Unless you run a high profile Web site, it is unlikely you will be the target of a DDoS attack, but the attacks should still be a concern. Since DDoS attacks are commonly launched by remote agents on host machines, most IT managers’ main concern should be ensuring that their machines are not hosting these agents, says Bill Pollak, a spokesman for Carnegie Mellon University’s Cert research unit.

In addition to being a good citizen, it is in the self-interest of administrators to block these agents: DDoS attacks hog computer power, slowing the network for legitimate use.

In an attack, agents -- such as TFN and Trin00 -- flood a target machine by sending out a series of pings or other data requests that overload a machine. Since these are relatively simple systems, with a variety of tactics, the character of the agents can change rapidly. This makes it difficult to reliably identity and deter the programs.
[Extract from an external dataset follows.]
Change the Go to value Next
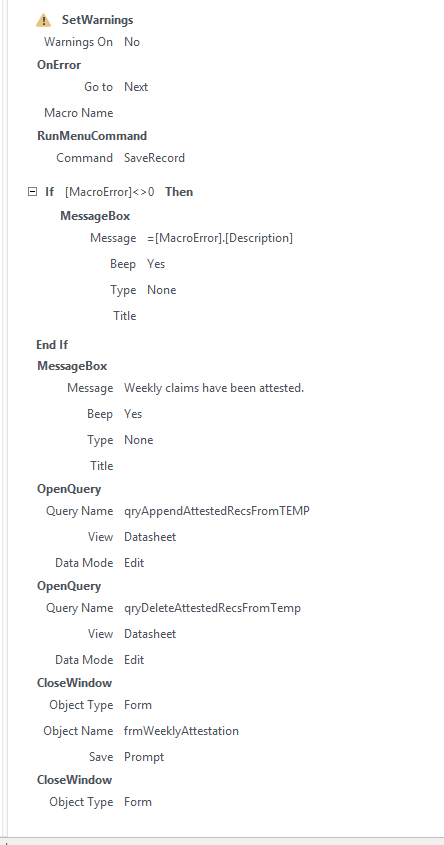This screenshot has width=444, height=845. (136, 87)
Whether Windows NT is more susceptible to intrusions or malicious software is a matter of debate. Chris Rouland, director of Internet Security Systems Inc.'s (ISS, www.iss.net) X-force security research unit, says, "Out of the box, Unix is less secure than Windows." But Pollak says Windows does have security features built into the operating system. These features, however, are disabled in a normal install. "A user without much system administration experience should learn about these security features that Microsoft and other security organizations, including the CERT/CC, recommend," he advocates.

E-commerce sites are particularly vulnerable to security risks. "It’s difficult enough to get an e-commerce project running, let alone secure it," Rouland says, suggesting that security on these systems is often an afterthought. Frequently the resources allocated to security are insufficient.

Cert, which published an advisory on DDoS attacks this past December, offers advisories when it learns of a new threat to computer security. Administrators interested in network security can read current advisories at their Web site.

ISS also maintains a research team dubbed the X-force, which offers advisories on current developments in network security. Unlike CERT, they focus specifically on how businesses can secure their networks. Advisories are available at www.xforce.iss.net.

Several organizations offer solutions for preventing DDoS attacks. These solutions usually cover two basic steps: intrusion detection to tell when a system has been breached and system scanning to identify and disable malicious programs.

In the realm of intrusion detection, ISS offers RealSecure, which scans for vulnerabilities and intrusions. "Windows machines are much more complex, but we’ve identified most of the gaps," Rouland says.

Axent Technologies Inc. (www.axent.com) offers NetRecon -- which scans systems for vulnerabilities -- and IntruderAlert -- which detects intrusions on the network. "If someone is probing the network with a port sweep it will terminate the application" says Scott Gordon, director of intrusion detection systems at Axent. For system scanning, NetRecon can also detect and disable rogue applications.

The FBI also offers system scanning utilities to identify the applications allegedly used in the attack on Yahoo. These are available at www.fbi.gov/nipc/trinoo.htm. These are useful tools for individual problems, but Rouland asserts that they are reactive, rather than proactive tools.

Trusted Systems Solutions Inc. (TSS, www.tss.com) offers a different tool for monitoring undesirable applications on the network. Consisting of a scripting language, it works with and alongside NT’s security APIs to monitor applications, network use, and user behavior. "AdvancedChecker 2.0 gives you the full power of NT to help you out," says Steve Sutton, president of TSS.

Since attackers thrive on defeating security measures, network security and malicious tools are constantly evolving. No security product can maintain complete security, but taking action will reduce the chances of an attack.